Acute lymphocytic leukemia (ALL) patients who relapse after transplantation have few therapeutic options. An immunotherapeutic approach that enhances the graft versus leukemia effect may improve their survival. We postulate that cytotoxic T lymphocytes (CTLs) generated from total RNA loaded cord blood CD34+-derived dendritic cells can control the kinetics of leukemic growth in a nonobese diabetic/severe combined immunodeficient (NOD-SCID) mouse model of human ALL. CD34+-derived dendritic cells electroporated with total RNA from an ALL xenograft generate antileukemic CTL with specificity for the ALL xenograft while sparing autologous cord blood mononuclear cells. The CD3+ T-cell compartment of the CTL was dominated by CD4+ T cells, although CD8+ T cells accounted for an average of 30% of the CD3+ T cells present. Expansion of both CD4+ and CD8+ memory and terminal effector memory subsets from predominantly naive cells was evident. Natural killer (NK) cells accounted for an average of 13% of the final antitumor lymphoid cells produced. Blocking experiments confirmed that the CD8+ T-cell compartment was responsible for the antileukemic activity of the polyclonal CTL pool. Administration of antileukemic CTL to NOD-SCID mice bearing ALL xenograft cells was able to delay, but not prevent the growth of ALL in vivo. Coadministration of antigen-loaded antigen-presenting cells did not further improve upon the delay in ALL engraftment kinetics observed with CTL alone.
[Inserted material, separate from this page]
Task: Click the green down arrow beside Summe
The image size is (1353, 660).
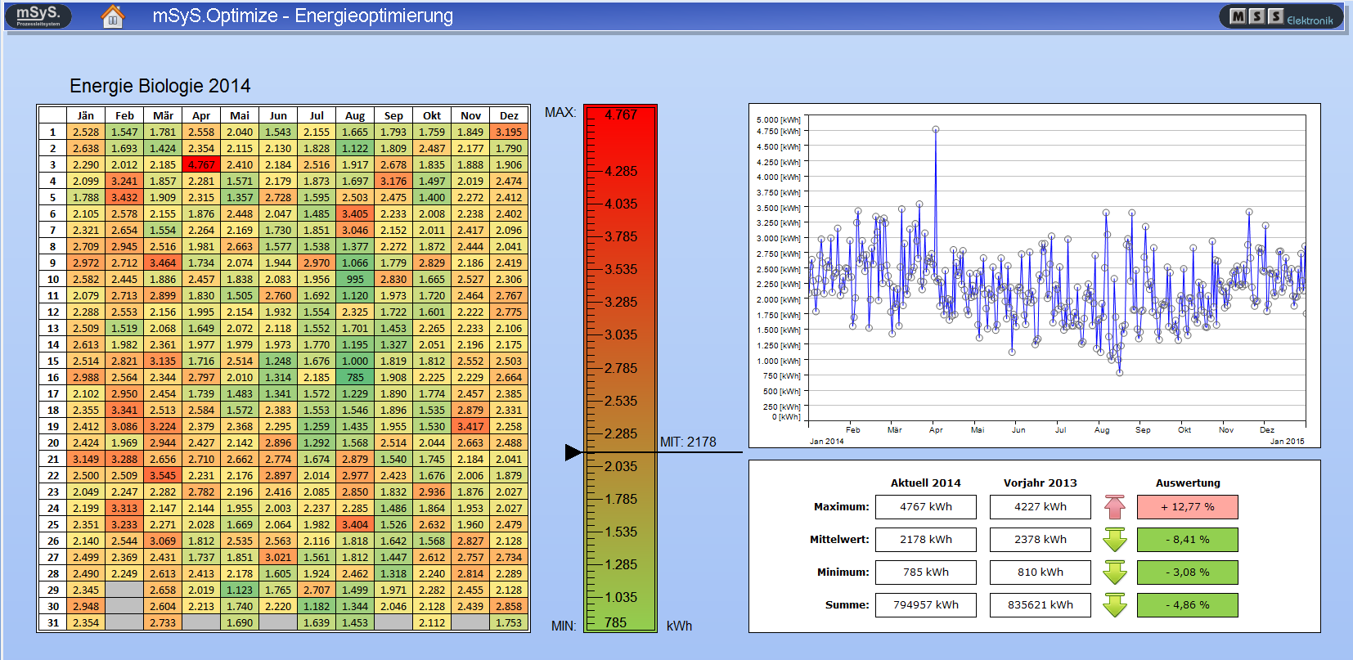Action: pyautogui.click(x=1115, y=605)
The efficacy of adoptively transferred polyclonal CTL can be improved with coadministration of recombinant human interleukin-2. However, in NOD-SCID mice, the efficacy of these adoptively transferred cells is masked by interleukin-2 stimulation of murine NK cells, which facilitate killing of ALL cells. Our data highlights the role for NK cells in antileukemic responses posttransplant. Collectively, our results support the notion that ALL-specific adoptive immunotherapy could be used clinically and provide an alternative strategy for preventing and treating disease relapse posttransplant and that the success of this therapy is likely to be maximized if given in the setting of minimal residual disease.